Table of Contents
Many thanks to the 326 users who responded to this year's User Survey -- this represents the highest response level yet in the six years we have conducted the survey. The respondents represent all five DOE Science Offices and a variety of home institutions: see Respondent Demographics.
The survey responses provide feedback about every aspect of NERSC's operation, help us judge the quality of our services, give DOE information on how well NERSC is doing, and point us to areas we can improve. The survey results are listed below.
You can see the FY 2003 User Survey text, in which users rated us on a 7-point satisfaction scale. Some areas were also rated on a 3-point importance scale or a 3-point usefulness scale.

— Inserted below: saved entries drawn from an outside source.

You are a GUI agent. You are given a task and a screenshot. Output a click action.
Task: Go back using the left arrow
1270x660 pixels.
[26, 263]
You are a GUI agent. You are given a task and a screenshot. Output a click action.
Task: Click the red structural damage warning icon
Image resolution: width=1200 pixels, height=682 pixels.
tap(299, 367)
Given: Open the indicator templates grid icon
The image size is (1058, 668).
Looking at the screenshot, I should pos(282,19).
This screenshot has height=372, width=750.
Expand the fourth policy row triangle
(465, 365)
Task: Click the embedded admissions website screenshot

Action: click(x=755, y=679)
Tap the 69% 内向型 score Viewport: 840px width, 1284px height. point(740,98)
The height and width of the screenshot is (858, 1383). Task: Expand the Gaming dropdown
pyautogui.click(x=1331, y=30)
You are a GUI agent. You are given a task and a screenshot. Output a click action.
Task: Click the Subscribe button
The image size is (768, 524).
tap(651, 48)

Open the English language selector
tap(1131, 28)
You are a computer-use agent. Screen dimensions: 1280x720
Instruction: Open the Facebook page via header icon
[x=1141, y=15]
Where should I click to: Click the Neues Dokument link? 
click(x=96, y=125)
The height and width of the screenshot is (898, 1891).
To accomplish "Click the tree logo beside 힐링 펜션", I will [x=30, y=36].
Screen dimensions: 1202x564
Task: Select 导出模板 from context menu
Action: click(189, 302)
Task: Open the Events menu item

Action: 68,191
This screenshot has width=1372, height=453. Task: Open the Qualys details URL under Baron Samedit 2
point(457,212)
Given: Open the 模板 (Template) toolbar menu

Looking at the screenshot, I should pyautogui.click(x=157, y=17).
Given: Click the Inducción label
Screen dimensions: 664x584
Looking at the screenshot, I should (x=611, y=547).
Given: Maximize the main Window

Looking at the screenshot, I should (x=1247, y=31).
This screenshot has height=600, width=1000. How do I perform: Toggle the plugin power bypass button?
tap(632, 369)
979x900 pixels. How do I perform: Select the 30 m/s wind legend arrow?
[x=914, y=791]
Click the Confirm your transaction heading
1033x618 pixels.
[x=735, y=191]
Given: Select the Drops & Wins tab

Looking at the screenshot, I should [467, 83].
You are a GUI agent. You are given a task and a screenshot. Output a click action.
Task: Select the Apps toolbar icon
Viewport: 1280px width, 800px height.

The average satisfaction scores from this year's survey ranged from a high of 6.61 (very satisfied) to a low of 4.67 (somewhat satisfied). See All Satisfaction Questions. Areas with the highest user satisfaction were:
|Topic||Avg Score||No. of Responses|
|Consulting - timely response||6.55||207|
|Consulting - technical advice||6.54||200|
|Local Area Network||6.54||114|
Areas with the lowest user satisfaction were:
|Topic||Avg Score||No. of Responses|
|Access Grid classes||4.67||27|
|Escher visualization software||4.75||8|
|NERSC training classes||4.88||24|
The largest increases in satisfaction over last year's survey came from the IBM SP, Seaborg, HPSS uptime, network connectivity, and available hardware:
|Topic||Avg Score||Increase from 2002||No. of Responses|
|SP Disk Configuration and I/O Performance||6.15||0.18||156|
The areas rated significantly lower this year were:
|Topic||Avg Score||Decrease from 2002||No. of Responses|
|PDSF Fortran Compilers||6.03||-0.42||29|
|PDSF Ability to Run Interactively||5.77||-0.41||64|
|SP Queue Structure||5.69||-0.23||177|
Survey Results Lead to Changes at NERSC
Every year we institute changes based on the survey. NERSC took a number of actions in response to suggestions from the 2002 user survey.
SP resource scheduling:
- Could longer run time limits be implemented across the board?
NERSC response: In March 2003 limits were extended from 8 to 48 hours for jobs running on 32 or more nodes, and from 8 to 12 hours for jobs run on 31 or fewer nodes. The "regular long" class, which provides a 24 hour limit for jobs run on 31 or fewer nodes, was preserved but with restrictions on the number of jobs that can run simultaneously.
- Could more services be devoted to interactive jobs?
NERSC response: In March 2003 interactive jobs were given an additional system priority boost (placing them ahead of debug jobs).
- Could there be a serial queue?
NERSC response: Two new classes to facilitate pre-and-post data processing and data transfers to HPSS were introduced in November, 2003. Jobs run in these classes are charged for one processor's wall clock time.
- Could more resources be devoted to the "small node-long runtime" class (more nodes, a longer run time, better throughput)?
NERSC response: Resources were not increased for "regular long" types of jobs; rather the priority has been to increase resources for jobs running on more than 32 nodes. This is in line with the DOE Office of Science's goal that 1/4 of all batch resources be applied to jobs that use 1/8 of the available processors. For FY 2004 this goal has been increased to target 1/2 of the batch resources. Perhaps because of this resource prioritization, satisfaction with the SP queue structure dropped by 0.2 points.
SP software enhancements:
- Could the Unix environment be more user-friendly (e.g. more editors and shells in the default path)?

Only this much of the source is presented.